The 2018 Midterm Elections Aren’t Far Away — Here Are 9 Ways To Actually Make A Difference
We're less than 100 days out from November 6, which means it's nearly time for the midterm that many analysts are calling the most important election of our lifetime. Now's the moment to step up your engagement if you care about the results. If so, you're probably wondering how to make a difference in the midterm elections.
Republicans currently control the Senate by a single seat and the House by 24 seats. If they maintain their hold on the chambers, they'll be able to continue their efforts to repeal the Affordable Care Act, deregulate banks and businesses, and dole out tax breaks. But if Democrats win Congress in a "blue wave," they'll be able to stymie President Trump's agenda and pass some legislation of their own (though only measures that can override his veto), like enshrining threatened political norms into law, protecting DACA and the Dreamers, and passing gun control reforms.
This election is more important than most: We already know of a few momentous political episodes that will take place over the next two years. President Trump will try to confirm at least one Supreme Court justice, Brett Kavanaugh, who could help to repeal Roe v. Wade (though that could very well happen before the next Congress is seated). District lines will be redrawn, in most cases by the parties who control their states, meaning that gerrymandering could shift the balance of power between parties in many places. And if — in the most extreme case — Robert Mueller's investigation into the Trump campaign leads him to recommend impeachment, it will be Congress who decides the president's fate.
Whether you're rooting for a blue wave, a red wave, or a "pink wave" (a flood of successful female candidates that some commentators believe is coming), it's time to do something about it. Here are nine of the best ways.
1. Register To Vote
Check out Vote.gov for state-specific information on how to register. Not every state allows you to do so online — only 37 do, plus D.C. — and many have registration deadlines far in advance of the election, so you should do this as soon as possible.
2. Help Others Register To Vote
3. Canvass For Your Favorite Candidate
A well-run canvassing campaign can transform a candidate from an unknown name to a familiar person with understandable, relatable policies. Canvassing is an extremely important part of any campaign, so if you have the time to knock on some doors, you should definitely do it.
4. Phone Bank For Your Favorite Candidate
Contact the campaign of your favorite candidate to sign up for phone banking. While nothing can replace the face-to-face interactions of canvassing, this is still an effective method to spread the word about a candidate, and it takes less time than traversing a neighborhood.
5. Sign Up To Drive People To The Polls
6. Donate To Your Preferred Candidates
Even a small amount of money can fund crucial advertisements and help support other important campaign endeavors.

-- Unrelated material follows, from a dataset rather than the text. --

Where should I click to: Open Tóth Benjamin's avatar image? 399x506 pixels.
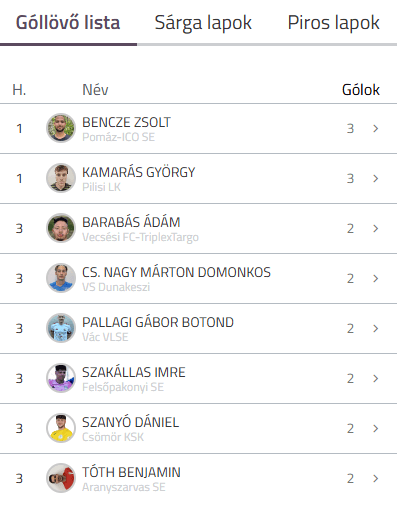[61, 478]
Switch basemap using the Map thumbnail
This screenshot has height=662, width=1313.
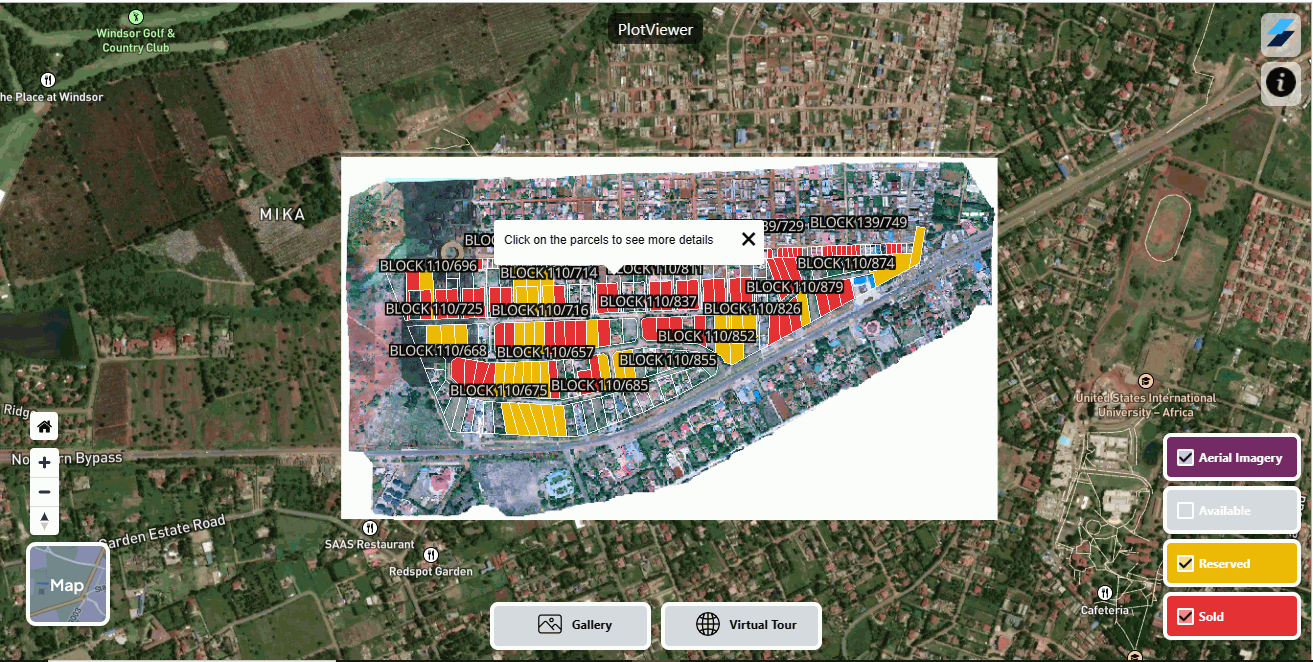point(68,585)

7. Raise Awareness In Swing Districts
Swing Left is a partisan organization, but its map of 2018's swing districts will be helpful to activists on both sides of the aisle who want to know where to focus their campaigning efforts. First, find your closest swing district. Then get out and canvass, make phone calls, and donate (basically, all the steps above).
8. Call Congress
Unhappy with how your representatives are acting on the campaign trail? Feel that they're hurting the cause? Let them know. Go to ContactingCongress.org to find out how to reach out with a phone call or email. Or make it even easier on yourself by using Resistbot to contact your representatives with just a few easy texts.
9. Actually Vote (Up & Down The Ballot)
Obviously, one of the most important things you can do is to vote yourself. Plan ahead: Make sure you know where your polling station is and how to get there, and block out enough time to wait in line.
The midterm elections will take place on Tuesday, Nov. 6. Get involved, because the future of the country depends on it.